Still… I needn’t do it in the printshop, if I could find a better-lighted place. Where would that be? I wondered. A rich person’s house, most likely; one where candle wax was squandered profligately. I’d been in many such houses, particularly during our time in Paris, but knew no one even moderately well-to-do in Philadelphia. Neither did Marsali; I’d asked.
Well, one thing at a time. Before I worried any more about an operating theater, I needed to find a blacksmith capable of fine work, to make the wire-loop instrument I required. I could, in a pinch, cut the tonsils with a scalpel, but it would be more than difficult to remove the adenoids, located above the soft palate, that way. And the last thing I wanted was to be slicing and poking round in Henri-Christian’s severely inflamed throat in the dark with a sharp instrument. The wire loop would be sharp enough but was unlikely to damage anything it bumped into; only the edge surrounding the tissue to be removed would cut, and then only when I made the forceful scooping motion that would sever a tonsil or adenoid neatly.
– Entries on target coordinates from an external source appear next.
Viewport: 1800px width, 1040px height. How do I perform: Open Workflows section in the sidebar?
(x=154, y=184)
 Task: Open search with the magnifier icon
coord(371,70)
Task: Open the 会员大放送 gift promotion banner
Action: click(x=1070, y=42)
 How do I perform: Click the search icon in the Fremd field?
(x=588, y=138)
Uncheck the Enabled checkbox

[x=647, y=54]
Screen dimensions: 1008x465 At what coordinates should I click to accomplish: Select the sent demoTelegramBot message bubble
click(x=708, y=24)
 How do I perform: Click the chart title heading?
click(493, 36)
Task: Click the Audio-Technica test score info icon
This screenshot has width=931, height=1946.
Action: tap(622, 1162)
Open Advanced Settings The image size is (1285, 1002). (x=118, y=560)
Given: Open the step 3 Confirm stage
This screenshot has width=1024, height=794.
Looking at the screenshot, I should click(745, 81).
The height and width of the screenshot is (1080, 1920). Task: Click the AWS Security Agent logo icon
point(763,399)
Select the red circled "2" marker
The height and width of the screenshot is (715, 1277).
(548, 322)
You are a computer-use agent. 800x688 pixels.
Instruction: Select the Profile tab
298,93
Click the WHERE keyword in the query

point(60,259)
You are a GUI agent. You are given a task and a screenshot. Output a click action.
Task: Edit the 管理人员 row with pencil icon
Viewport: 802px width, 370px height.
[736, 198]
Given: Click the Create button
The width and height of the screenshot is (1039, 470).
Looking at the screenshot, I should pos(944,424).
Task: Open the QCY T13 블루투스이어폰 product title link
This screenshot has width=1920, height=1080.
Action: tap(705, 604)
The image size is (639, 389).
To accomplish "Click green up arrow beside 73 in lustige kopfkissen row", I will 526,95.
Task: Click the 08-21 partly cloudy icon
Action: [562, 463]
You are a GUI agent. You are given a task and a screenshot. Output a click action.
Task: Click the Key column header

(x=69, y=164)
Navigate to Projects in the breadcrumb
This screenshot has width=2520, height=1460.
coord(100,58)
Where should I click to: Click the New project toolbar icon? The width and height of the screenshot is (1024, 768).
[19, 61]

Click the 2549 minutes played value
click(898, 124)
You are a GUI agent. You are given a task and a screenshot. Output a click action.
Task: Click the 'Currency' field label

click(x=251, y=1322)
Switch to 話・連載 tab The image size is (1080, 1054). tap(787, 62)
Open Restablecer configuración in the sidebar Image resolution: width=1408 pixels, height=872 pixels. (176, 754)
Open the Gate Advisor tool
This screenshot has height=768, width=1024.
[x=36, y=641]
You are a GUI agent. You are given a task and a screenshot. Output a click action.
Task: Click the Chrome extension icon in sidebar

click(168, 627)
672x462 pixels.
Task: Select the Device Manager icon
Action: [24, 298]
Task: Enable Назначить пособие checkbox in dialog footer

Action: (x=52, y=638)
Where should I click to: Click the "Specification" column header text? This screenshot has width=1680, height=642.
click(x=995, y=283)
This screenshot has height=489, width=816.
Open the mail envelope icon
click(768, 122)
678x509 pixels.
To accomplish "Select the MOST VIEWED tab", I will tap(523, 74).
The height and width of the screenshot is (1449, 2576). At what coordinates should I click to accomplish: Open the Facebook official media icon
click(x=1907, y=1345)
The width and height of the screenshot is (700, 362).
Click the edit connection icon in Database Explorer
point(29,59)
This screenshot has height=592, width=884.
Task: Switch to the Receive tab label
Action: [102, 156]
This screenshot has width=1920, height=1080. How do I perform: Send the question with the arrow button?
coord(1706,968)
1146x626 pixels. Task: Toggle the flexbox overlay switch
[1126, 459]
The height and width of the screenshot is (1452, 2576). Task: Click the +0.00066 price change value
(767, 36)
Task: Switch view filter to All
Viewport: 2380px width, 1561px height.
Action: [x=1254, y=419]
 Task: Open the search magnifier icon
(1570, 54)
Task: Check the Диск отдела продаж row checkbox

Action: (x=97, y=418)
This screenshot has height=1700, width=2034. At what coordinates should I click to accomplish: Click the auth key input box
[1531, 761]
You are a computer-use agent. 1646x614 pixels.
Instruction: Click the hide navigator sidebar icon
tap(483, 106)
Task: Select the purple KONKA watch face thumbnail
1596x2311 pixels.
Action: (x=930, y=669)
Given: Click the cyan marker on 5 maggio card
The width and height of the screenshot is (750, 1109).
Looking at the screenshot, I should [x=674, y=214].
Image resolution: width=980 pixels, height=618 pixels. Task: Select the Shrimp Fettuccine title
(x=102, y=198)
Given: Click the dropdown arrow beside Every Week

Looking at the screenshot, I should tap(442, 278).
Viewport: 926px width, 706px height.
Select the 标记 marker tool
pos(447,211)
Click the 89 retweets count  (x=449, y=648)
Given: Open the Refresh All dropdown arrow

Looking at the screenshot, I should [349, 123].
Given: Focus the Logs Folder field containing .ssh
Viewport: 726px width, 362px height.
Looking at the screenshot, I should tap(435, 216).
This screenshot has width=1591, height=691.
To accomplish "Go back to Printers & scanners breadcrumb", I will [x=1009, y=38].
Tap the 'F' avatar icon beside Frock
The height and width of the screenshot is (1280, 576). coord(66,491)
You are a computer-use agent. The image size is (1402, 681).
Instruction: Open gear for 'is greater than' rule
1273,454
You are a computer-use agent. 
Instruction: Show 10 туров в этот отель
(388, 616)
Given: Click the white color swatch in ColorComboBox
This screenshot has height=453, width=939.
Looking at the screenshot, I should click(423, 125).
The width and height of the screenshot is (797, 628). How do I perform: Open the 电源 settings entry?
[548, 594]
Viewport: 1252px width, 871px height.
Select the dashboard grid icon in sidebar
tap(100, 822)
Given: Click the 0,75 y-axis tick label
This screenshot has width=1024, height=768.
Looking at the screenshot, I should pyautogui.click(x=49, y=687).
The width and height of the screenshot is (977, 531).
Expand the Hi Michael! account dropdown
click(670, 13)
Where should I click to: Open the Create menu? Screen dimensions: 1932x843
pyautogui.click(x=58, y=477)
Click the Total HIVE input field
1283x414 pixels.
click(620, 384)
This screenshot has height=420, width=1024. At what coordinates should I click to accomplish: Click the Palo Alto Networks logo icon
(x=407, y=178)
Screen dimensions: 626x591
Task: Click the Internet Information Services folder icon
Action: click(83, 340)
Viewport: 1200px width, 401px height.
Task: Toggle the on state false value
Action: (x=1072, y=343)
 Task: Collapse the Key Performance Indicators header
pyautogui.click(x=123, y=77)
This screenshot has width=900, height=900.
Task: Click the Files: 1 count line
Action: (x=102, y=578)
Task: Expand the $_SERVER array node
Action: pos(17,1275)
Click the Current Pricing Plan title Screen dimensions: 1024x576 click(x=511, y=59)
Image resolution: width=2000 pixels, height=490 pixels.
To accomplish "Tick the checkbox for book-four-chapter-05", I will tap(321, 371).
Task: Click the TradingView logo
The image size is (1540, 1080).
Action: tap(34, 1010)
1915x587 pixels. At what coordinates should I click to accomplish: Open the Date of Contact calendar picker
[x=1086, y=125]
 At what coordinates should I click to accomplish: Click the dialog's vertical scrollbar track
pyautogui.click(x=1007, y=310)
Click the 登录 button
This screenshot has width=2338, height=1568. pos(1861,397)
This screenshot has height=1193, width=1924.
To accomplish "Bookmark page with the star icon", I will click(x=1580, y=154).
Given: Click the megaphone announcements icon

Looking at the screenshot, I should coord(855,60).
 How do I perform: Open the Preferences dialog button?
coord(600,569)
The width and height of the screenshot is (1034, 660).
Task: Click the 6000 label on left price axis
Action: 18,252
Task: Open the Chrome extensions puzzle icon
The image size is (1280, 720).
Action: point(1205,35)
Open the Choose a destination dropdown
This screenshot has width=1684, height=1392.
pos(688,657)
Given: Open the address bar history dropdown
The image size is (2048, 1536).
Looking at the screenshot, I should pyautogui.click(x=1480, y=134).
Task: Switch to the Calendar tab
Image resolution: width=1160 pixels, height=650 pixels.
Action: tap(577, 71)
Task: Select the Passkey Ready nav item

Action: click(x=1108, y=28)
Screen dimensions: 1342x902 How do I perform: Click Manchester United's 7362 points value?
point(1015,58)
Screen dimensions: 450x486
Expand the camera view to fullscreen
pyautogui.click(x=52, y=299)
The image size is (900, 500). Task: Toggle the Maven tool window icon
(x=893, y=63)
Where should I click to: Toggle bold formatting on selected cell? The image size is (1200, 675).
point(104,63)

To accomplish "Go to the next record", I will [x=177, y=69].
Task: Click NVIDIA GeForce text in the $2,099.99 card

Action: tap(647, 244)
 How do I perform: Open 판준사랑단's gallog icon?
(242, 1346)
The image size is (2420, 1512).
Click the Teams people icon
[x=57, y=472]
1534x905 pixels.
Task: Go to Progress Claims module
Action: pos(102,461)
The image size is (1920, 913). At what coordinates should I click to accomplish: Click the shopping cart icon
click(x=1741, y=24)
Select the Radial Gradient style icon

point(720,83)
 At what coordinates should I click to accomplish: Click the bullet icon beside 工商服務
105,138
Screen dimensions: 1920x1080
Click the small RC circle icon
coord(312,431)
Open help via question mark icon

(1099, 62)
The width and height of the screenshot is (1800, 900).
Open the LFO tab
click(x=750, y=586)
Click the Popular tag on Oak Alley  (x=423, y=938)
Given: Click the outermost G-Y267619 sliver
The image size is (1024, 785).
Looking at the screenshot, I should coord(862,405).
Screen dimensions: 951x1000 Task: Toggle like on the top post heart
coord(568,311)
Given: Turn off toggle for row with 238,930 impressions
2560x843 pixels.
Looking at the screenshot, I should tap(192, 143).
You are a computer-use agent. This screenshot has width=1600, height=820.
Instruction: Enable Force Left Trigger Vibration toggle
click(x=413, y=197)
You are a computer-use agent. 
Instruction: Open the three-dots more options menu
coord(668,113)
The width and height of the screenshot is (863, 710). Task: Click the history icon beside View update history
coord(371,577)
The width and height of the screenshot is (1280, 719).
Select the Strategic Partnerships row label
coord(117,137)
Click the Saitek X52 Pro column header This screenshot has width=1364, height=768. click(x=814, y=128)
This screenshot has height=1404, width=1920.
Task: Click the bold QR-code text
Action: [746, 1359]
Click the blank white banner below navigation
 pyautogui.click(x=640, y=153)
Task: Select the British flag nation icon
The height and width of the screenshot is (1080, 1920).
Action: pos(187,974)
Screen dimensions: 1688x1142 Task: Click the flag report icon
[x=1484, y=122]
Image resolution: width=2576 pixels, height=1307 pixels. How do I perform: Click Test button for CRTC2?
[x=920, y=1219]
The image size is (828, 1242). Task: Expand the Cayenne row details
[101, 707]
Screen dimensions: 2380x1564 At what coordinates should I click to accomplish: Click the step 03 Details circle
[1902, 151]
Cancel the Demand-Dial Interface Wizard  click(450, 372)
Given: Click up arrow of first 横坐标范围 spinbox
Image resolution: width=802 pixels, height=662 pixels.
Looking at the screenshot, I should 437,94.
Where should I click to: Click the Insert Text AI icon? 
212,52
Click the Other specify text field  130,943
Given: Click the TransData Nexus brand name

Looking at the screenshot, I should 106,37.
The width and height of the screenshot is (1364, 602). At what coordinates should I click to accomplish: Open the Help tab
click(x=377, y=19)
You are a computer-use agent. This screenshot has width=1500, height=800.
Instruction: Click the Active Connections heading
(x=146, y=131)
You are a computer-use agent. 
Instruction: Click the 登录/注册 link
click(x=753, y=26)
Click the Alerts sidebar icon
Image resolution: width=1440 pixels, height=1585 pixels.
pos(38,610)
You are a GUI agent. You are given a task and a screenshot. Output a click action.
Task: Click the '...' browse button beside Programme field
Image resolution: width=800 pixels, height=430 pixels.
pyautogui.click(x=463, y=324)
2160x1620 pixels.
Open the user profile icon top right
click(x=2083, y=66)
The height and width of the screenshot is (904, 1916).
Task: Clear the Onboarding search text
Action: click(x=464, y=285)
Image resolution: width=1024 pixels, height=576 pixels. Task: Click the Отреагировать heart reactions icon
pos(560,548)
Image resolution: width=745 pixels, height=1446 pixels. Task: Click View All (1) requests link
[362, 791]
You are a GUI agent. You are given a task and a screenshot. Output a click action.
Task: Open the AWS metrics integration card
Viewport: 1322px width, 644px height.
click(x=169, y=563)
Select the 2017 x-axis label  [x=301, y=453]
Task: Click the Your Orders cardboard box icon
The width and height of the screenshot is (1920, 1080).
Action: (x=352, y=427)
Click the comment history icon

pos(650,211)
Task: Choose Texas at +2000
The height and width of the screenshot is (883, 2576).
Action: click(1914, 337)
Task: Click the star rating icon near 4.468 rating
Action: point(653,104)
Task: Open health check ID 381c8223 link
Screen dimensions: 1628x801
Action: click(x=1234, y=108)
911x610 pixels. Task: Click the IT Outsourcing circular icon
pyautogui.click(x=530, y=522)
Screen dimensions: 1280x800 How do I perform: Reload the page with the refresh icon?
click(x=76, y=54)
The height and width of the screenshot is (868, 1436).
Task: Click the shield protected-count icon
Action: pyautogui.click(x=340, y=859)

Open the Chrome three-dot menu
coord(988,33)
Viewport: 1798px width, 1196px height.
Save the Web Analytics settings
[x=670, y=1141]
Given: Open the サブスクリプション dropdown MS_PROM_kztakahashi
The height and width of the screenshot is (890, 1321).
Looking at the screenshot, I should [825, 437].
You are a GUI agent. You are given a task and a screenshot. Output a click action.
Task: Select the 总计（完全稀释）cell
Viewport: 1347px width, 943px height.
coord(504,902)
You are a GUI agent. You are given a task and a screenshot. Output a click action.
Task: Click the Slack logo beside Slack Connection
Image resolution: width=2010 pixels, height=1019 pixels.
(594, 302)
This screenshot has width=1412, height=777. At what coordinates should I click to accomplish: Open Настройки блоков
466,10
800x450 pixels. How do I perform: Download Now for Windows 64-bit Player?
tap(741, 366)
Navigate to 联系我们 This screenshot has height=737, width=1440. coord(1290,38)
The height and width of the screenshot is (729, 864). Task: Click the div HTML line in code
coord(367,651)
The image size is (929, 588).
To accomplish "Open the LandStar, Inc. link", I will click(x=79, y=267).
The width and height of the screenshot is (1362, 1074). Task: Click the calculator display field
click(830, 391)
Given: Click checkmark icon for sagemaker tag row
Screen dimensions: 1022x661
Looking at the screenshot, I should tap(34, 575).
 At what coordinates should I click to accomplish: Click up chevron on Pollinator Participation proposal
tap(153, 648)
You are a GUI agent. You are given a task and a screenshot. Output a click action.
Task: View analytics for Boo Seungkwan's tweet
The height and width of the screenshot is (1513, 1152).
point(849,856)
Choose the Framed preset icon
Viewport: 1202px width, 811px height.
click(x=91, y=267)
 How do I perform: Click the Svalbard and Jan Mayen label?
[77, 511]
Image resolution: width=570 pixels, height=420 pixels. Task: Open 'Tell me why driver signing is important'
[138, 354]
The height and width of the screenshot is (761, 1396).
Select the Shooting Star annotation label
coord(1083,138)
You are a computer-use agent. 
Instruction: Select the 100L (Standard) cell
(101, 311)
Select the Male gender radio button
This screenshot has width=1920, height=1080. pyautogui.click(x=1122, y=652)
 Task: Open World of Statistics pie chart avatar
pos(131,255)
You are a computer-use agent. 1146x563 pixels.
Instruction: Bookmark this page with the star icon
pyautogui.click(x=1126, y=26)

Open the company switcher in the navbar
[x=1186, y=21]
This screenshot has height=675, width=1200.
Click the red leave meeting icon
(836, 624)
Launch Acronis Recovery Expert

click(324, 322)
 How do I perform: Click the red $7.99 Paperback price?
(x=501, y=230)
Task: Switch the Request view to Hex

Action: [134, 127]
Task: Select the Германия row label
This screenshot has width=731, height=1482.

I wondered uneasily whether he had a strep infection. His throat was bright red, but other infections could cause that.
No, we’d have to take our chances with the strep, I thought. I had set some penicillin bowls to brew, almost the moment I arrived. There was no way of telling whether the extract I might get from them in a few days was active or not—nor, if it was, just how active. But it was better than nothing, and so was I.